§ **What to work on**: Output the lines from the one holding "Task: Click the Cadoola logo" to the end of the entries that follow, exactly and only those, minus any pictures.

-- -- --

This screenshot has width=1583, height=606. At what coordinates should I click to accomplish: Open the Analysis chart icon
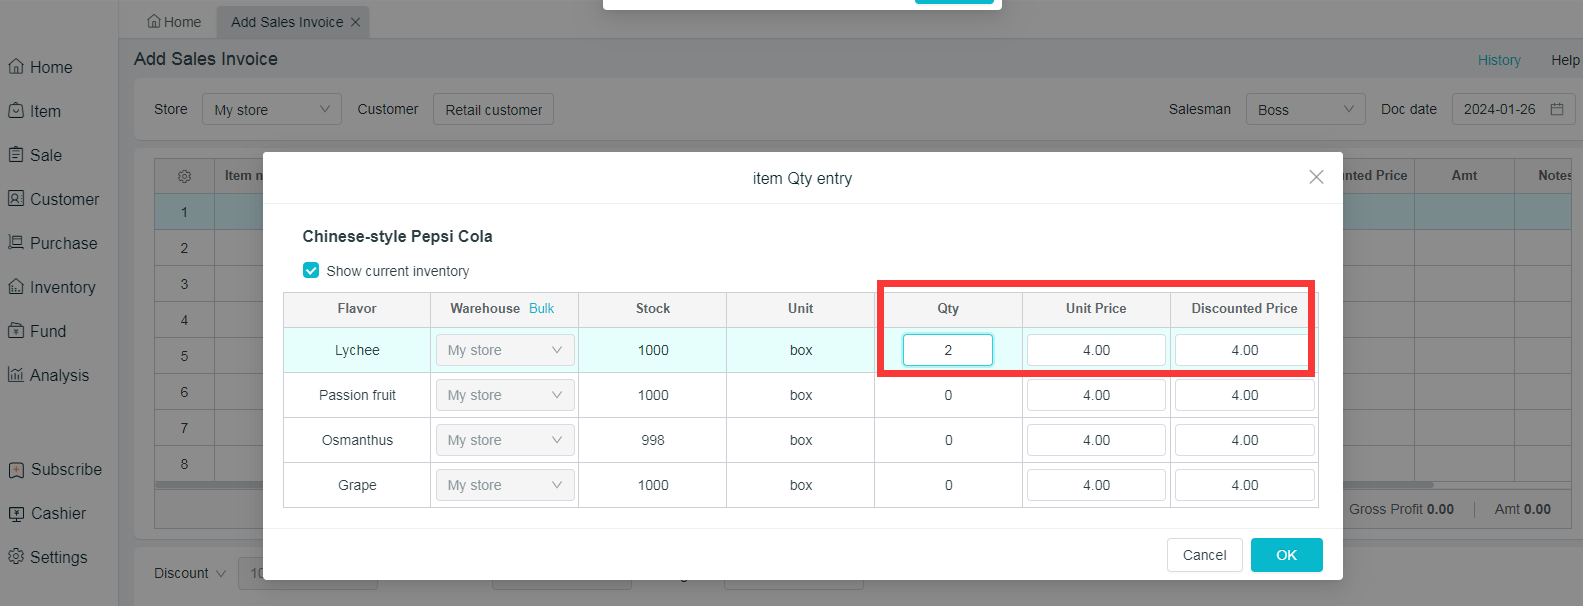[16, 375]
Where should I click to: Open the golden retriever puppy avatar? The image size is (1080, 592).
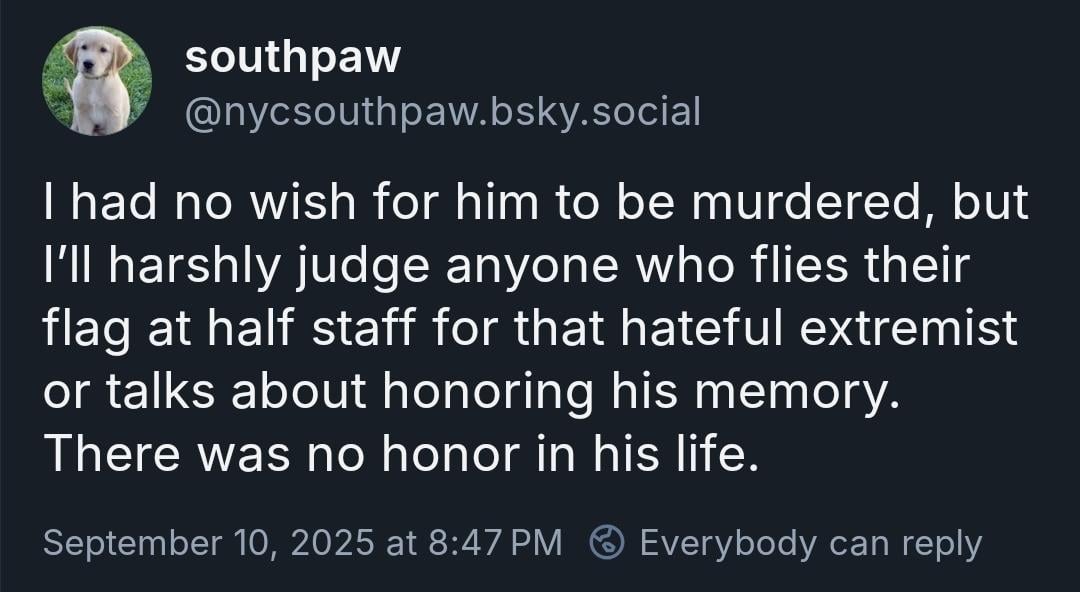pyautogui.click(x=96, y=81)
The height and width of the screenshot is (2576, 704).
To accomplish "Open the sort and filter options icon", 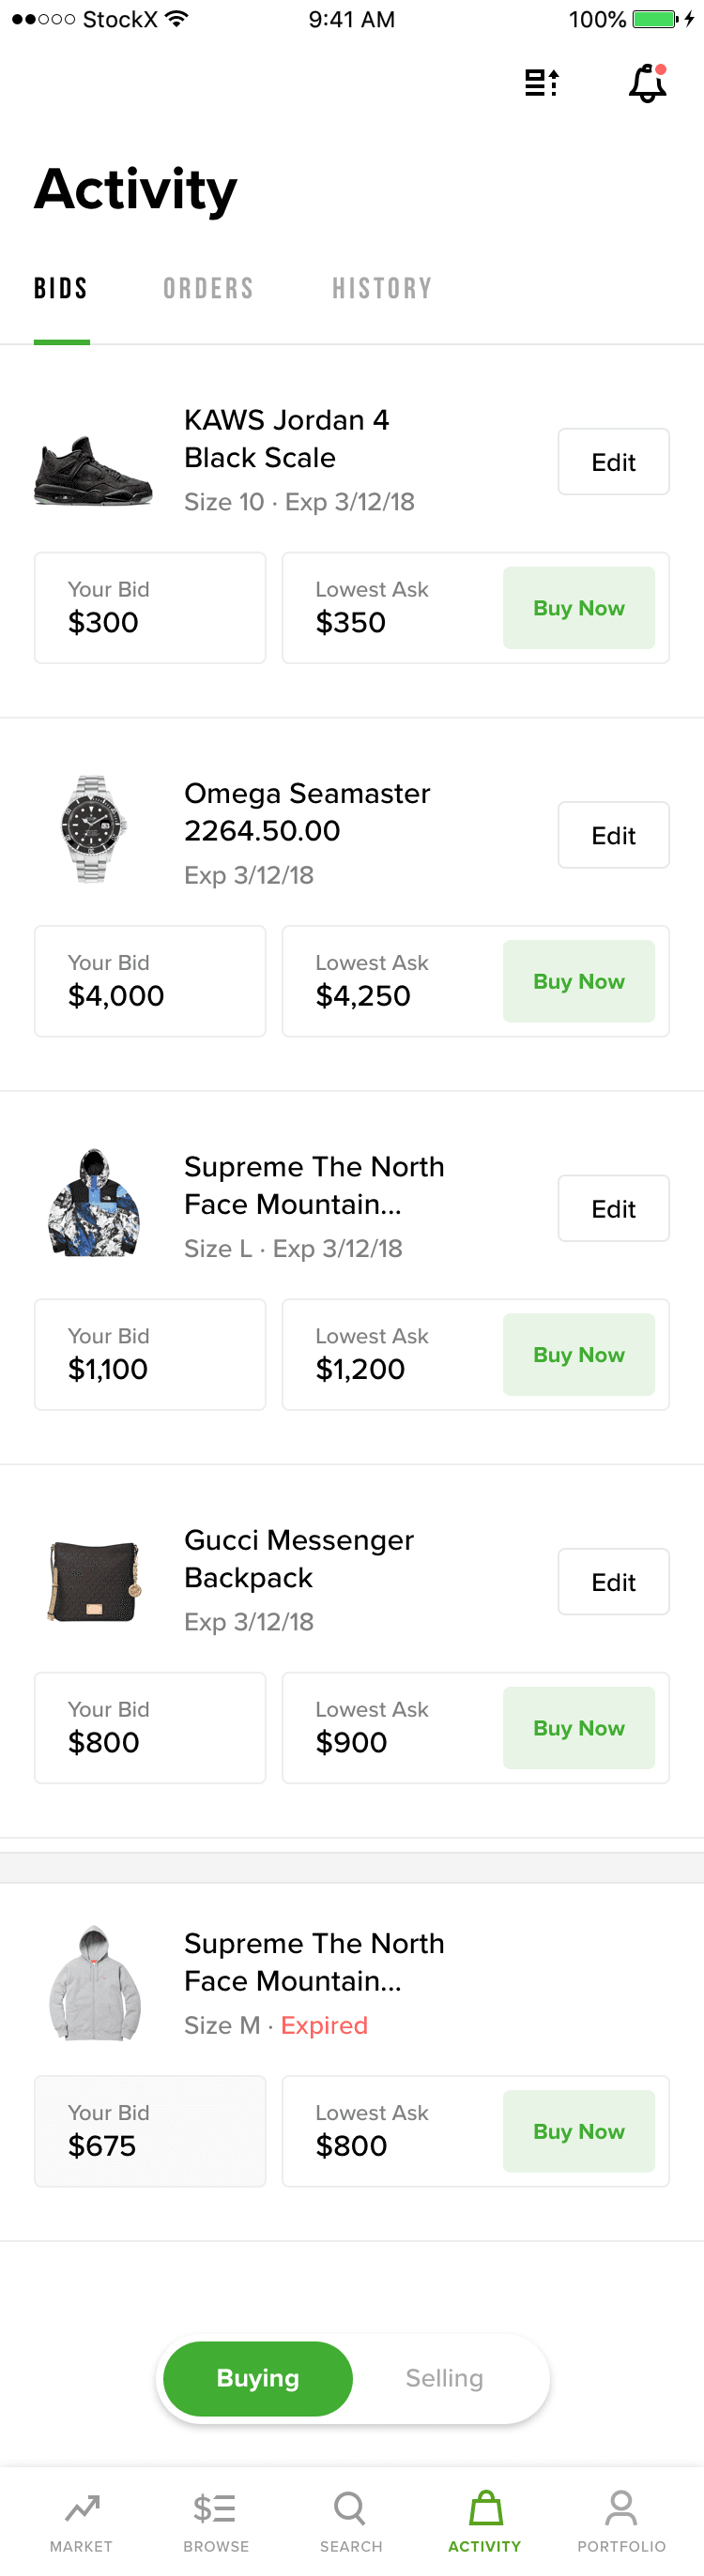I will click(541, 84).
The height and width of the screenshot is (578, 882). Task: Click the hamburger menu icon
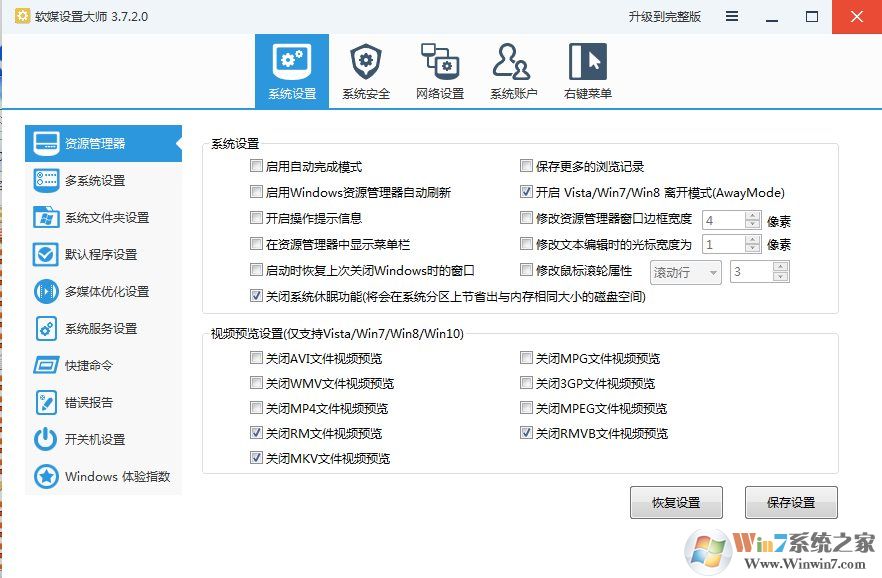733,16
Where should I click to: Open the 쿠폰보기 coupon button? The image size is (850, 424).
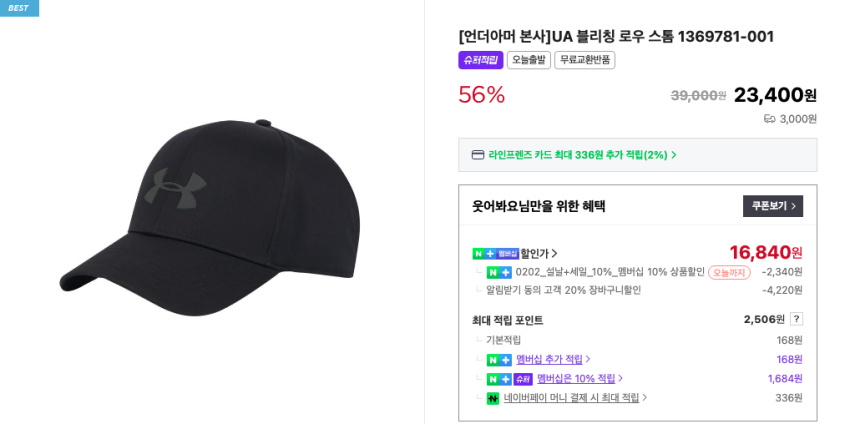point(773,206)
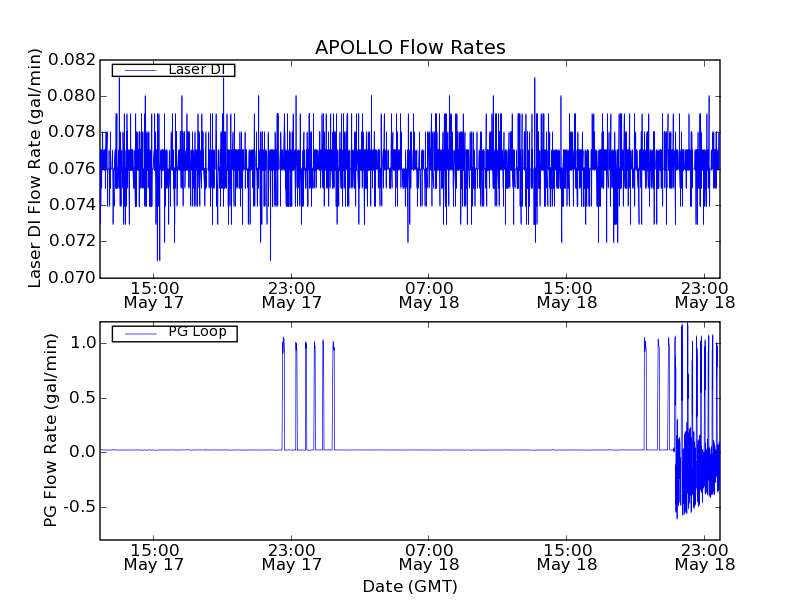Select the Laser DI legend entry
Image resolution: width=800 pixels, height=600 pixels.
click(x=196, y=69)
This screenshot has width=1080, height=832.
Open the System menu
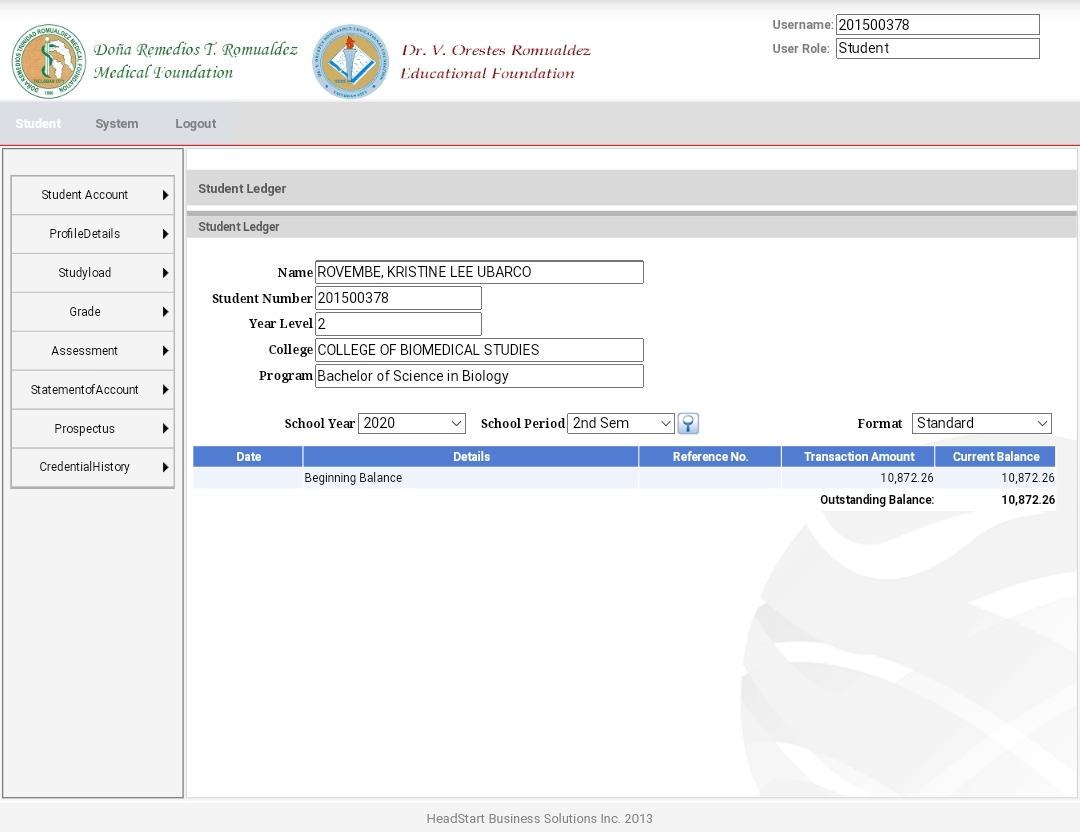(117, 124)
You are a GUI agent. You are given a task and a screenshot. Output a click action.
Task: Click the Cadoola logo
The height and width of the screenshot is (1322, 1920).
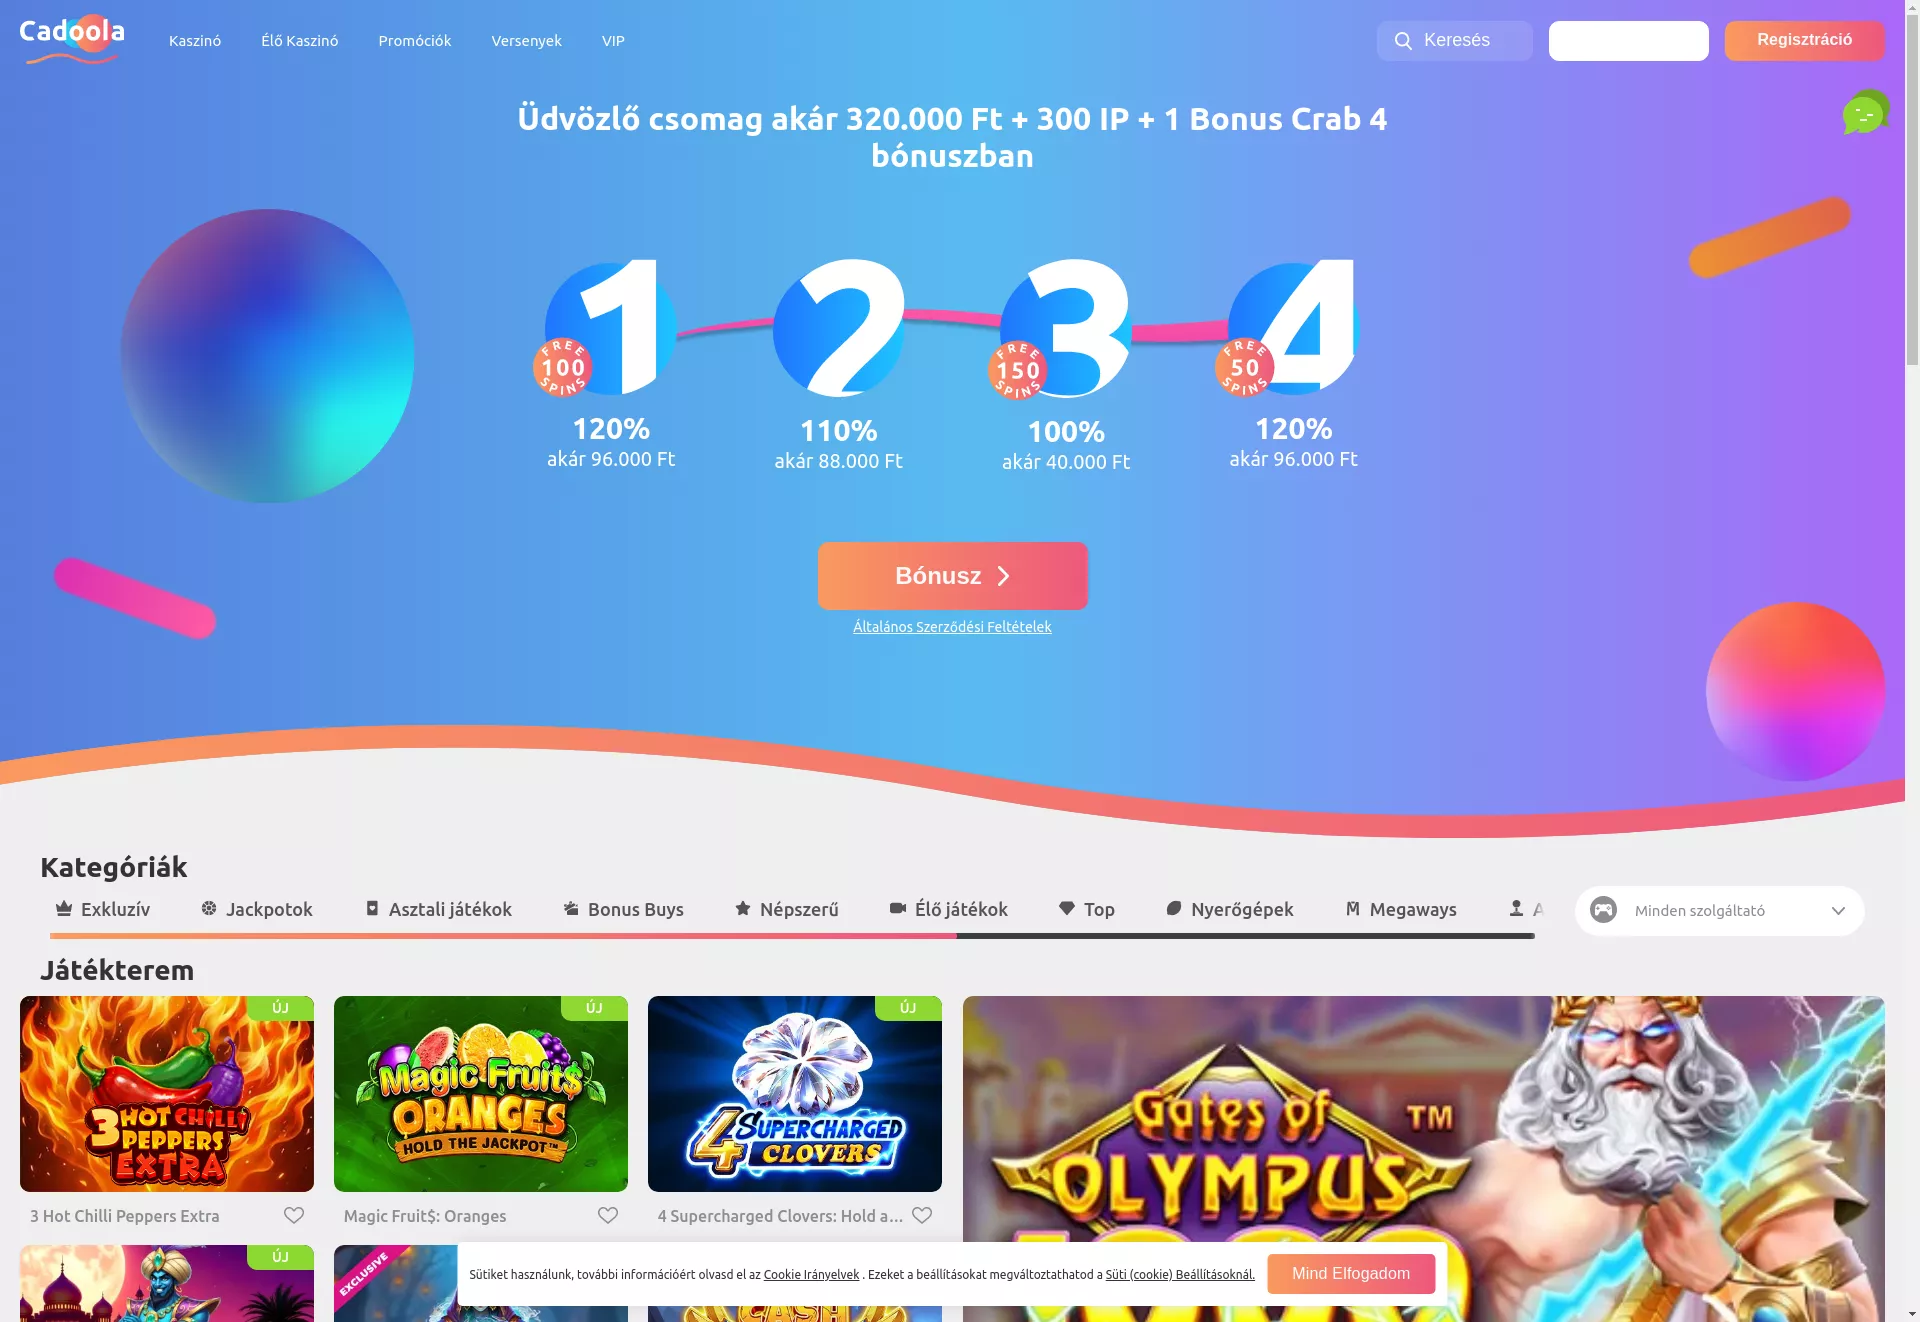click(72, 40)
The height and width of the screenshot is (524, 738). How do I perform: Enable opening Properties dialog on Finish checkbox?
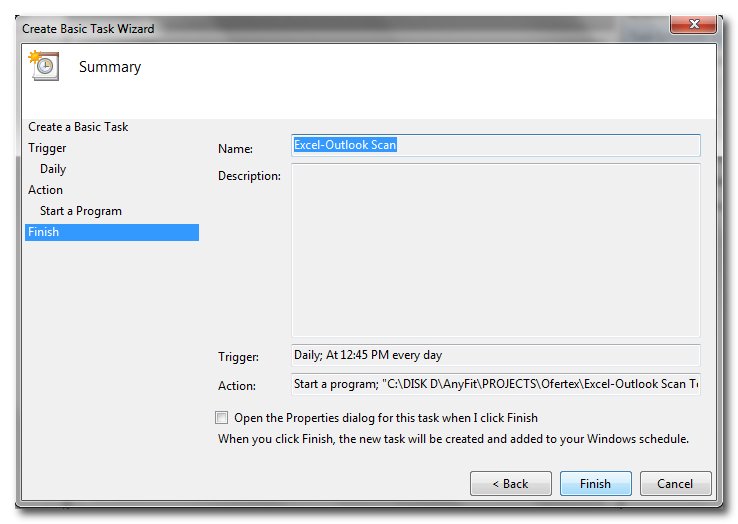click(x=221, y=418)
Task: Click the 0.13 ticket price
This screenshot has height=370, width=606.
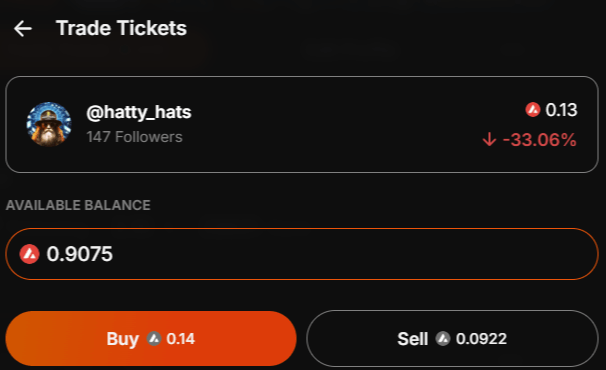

-- -- --

§ **Solution to this problem**:
Task: Click the Cadoola logo
The height and width of the screenshot is (1322, 1920).
click(72, 40)
The height and width of the screenshot is (524, 738). How do I perform: Enable opening Properties dialog on Finish checkbox?
click(x=221, y=418)
Task: Click the 0.13 ticket price
This screenshot has height=370, width=606.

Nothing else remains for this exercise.